**THE TASK**
Edit the lines below, replacing "Where should I click to" with "Which spot should I click to" and leaving everything else unchanged.

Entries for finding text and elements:
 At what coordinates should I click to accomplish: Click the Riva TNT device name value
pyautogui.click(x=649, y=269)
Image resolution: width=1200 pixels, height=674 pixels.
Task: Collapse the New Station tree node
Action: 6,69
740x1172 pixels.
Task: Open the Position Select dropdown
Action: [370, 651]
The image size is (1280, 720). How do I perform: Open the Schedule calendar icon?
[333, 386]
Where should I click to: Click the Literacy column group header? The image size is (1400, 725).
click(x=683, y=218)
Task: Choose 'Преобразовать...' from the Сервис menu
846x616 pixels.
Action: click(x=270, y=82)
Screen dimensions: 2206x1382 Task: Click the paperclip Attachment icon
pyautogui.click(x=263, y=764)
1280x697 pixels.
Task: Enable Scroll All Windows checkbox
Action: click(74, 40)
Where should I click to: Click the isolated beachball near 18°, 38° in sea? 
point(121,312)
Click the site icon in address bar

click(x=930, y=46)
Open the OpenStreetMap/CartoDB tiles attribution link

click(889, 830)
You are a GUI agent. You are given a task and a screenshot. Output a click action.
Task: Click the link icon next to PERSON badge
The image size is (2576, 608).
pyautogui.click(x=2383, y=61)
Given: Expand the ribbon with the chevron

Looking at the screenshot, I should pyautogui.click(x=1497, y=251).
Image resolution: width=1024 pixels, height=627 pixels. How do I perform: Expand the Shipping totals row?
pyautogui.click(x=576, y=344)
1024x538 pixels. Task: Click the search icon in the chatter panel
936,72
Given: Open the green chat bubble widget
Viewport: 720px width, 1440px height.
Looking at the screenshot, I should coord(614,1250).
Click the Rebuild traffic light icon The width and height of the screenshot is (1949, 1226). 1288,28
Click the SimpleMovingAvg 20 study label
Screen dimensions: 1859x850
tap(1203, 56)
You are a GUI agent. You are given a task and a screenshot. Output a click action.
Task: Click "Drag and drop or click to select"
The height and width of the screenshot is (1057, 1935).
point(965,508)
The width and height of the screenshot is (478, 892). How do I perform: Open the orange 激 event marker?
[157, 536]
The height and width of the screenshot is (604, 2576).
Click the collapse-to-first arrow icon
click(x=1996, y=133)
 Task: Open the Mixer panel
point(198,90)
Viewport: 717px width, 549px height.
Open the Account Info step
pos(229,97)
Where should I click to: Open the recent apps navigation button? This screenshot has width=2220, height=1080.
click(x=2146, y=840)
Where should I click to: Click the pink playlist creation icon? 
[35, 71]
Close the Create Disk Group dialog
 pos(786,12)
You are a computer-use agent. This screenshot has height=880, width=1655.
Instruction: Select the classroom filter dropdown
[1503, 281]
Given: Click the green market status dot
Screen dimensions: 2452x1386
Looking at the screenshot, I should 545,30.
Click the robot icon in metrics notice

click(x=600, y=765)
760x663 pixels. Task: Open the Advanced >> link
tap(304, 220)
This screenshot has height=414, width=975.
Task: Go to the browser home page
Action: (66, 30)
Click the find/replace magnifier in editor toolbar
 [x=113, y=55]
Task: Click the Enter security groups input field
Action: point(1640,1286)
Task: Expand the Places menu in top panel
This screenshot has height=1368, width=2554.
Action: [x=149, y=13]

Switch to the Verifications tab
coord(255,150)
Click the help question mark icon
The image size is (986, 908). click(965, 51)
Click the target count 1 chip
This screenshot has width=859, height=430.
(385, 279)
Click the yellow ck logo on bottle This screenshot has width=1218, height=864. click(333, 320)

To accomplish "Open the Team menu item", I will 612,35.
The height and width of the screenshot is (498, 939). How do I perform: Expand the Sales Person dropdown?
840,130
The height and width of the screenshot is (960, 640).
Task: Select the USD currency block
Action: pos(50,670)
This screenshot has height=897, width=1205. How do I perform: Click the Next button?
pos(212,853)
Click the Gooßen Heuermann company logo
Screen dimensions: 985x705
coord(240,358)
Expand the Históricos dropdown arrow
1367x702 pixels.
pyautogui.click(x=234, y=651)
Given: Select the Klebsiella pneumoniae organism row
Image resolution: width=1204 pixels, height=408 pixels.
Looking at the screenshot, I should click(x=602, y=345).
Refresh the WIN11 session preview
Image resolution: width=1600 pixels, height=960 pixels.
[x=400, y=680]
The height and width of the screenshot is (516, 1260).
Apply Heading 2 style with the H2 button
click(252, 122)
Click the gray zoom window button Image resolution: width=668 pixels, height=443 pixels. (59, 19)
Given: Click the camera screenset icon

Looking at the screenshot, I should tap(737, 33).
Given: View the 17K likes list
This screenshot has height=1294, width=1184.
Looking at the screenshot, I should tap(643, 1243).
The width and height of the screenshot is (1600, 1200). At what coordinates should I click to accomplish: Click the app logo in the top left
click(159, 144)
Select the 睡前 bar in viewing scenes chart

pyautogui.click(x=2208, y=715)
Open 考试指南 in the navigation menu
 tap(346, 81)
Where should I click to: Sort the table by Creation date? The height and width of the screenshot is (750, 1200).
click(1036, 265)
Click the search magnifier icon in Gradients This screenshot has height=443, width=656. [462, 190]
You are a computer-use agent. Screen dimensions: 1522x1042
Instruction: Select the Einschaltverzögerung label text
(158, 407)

**EXERCISE SOLUTION**
 At what coordinates should I click to accomplish: Click the Riva TNT device name value
pyautogui.click(x=649, y=269)
Image resolution: width=1200 pixels, height=674 pixels.
Task: Collapse the New Station tree node
Action: 6,69
740x1172 pixels.
Task: Open the Position Select dropdown
Action: [370, 651]
The image size is (1280, 720). How do I perform: Open the Schedule calendar icon?
[333, 386]
Which spot should I click to: Click the Literacy column group header? The image size is (1400, 725).
click(x=683, y=218)
Task: Choose 'Преобразовать...' from the Сервис menu
846x616 pixels.
Action: click(x=270, y=82)
Screen dimensions: 2206x1382 Task: Click the paperclip Attachment icon
pyautogui.click(x=263, y=764)
1280x697 pixels.
Task: Enable Scroll All Windows checkbox
Action: click(74, 40)
Which spot should I click to: Click the isolated beachball near 18°, 38° in sea? 
point(121,312)
Click the site icon in address bar

click(x=930, y=46)
Open the OpenStreetMap/CartoDB tiles attribution link

click(889, 830)
You are a GUI agent. You are given a task and a screenshot. Output a click action.
Task: Click the link icon next to PERSON badge
The image size is (2576, 608).
pyautogui.click(x=2383, y=61)
Given: Expand the ribbon with the chevron

Looking at the screenshot, I should pyautogui.click(x=1497, y=251).
Image resolution: width=1024 pixels, height=627 pixels. How do I perform: Expand the Shipping totals row?
pyautogui.click(x=576, y=344)
1024x538 pixels. Task: Click the search icon in the chatter panel
936,72
Given: Open the green chat bubble widget
Viewport: 720px width, 1440px height.
Looking at the screenshot, I should coord(614,1250).
Click the Rebuild traffic light icon The width and height of the screenshot is (1949, 1226). 1288,28
Click the SimpleMovingAvg 20 study label
Screen dimensions: 1859x850
tap(1203, 56)
You are a GUI agent. You are given a task and a screenshot. Output a click action.
Task: Click "Drag and drop or click to select"
The height and width of the screenshot is (1057, 1935).
point(965,508)
The width and height of the screenshot is (478, 892). How do I perform: Open the orange 激 event marker?
[157, 536]
The height and width of the screenshot is (604, 2576).
Click the collapse-to-first arrow icon
click(x=1996, y=133)
 Task: Open the Mixer panel
point(198,90)
Viewport: 717px width, 549px height.
Open the Account Info step
pos(229,97)
Which spot should I click to: Open the recent apps navigation button? This screenshot has width=2220, height=1080.
click(x=2146, y=840)
Which spot should I click to: Click the pink playlist creation icon? 
[35, 71]
Close the Create Disk Group dialog
 pos(786,12)
You are a computer-use agent. This screenshot has height=880, width=1655.
Instruction: Select the classroom filter dropdown
[1503, 281]
Given: Click the green market status dot
Screen dimensions: 2452x1386
Looking at the screenshot, I should 545,30.
Click the robot icon in metrics notice

click(x=600, y=765)
760x663 pixels. Task: Open the Advanced >> link
tap(304, 220)
This screenshot has height=414, width=975.
Task: Go to the browser home page
Action: (66, 30)
Click the find/replace magnifier in editor toolbar
 [x=113, y=55]
Task: Click the Enter security groups input field
Action: point(1640,1286)
Task: Expand the Places menu in top panel
This screenshot has height=1368, width=2554.
Action: [x=149, y=13]

Switch to the Verifications tab
coord(255,150)
Click the help question mark icon
The image size is (986, 908). click(965, 51)
Click the target count 1 chip
This screenshot has width=859, height=430.
(385, 279)
Click the yellow ck logo on bottle This screenshot has width=1218, height=864. click(333, 320)

To accomplish "Open the Team menu item", I will 612,35.
The height and width of the screenshot is (498, 939). How do I perform: Expand the Sales Person dropdown?
840,130
The height and width of the screenshot is (960, 640).
Task: Select the USD currency block
Action: pos(50,670)
This screenshot has height=897, width=1205. How do I perform: Click the Next button?
pos(212,853)
Click the Gooßen Heuermann company logo
Screen dimensions: 985x705
coord(240,358)
Expand the Históricos dropdown arrow
1367x702 pixels.
pyautogui.click(x=234, y=651)
Given: Select the Klebsiella pneumoniae organism row
Image resolution: width=1204 pixels, height=408 pixels.
Looking at the screenshot, I should click(x=602, y=345).
Refresh the WIN11 session preview
Image resolution: width=1600 pixels, height=960 pixels.
[x=400, y=680]
The height and width of the screenshot is (516, 1260).
Apply Heading 2 style with the H2 button
click(252, 122)
Click the gray zoom window button Image resolution: width=668 pixels, height=443 pixels. (59, 19)
Given: Click the camera screenset icon

Looking at the screenshot, I should tap(737, 33).
Given: View the 17K likes list
This screenshot has height=1294, width=1184.
Looking at the screenshot, I should tap(643, 1243).
The width and height of the screenshot is (1600, 1200). At what coordinates should I click to accomplish: Click the app logo in the top left
click(159, 144)
Select the 睡前 bar in viewing scenes chart

pyautogui.click(x=2208, y=715)
Open 考试指南 in the navigation menu
 tap(346, 81)
Which spot should I click to: Sort the table by Creation date? The height and width of the screenshot is (750, 1200).
click(1036, 265)
Click the search magnifier icon in Gradients This screenshot has height=443, width=656. [462, 190]
You are a computer-use agent. Screen dimensions: 1522x1042
Instruction: Select the Einschaltverzögerung label text
(158, 407)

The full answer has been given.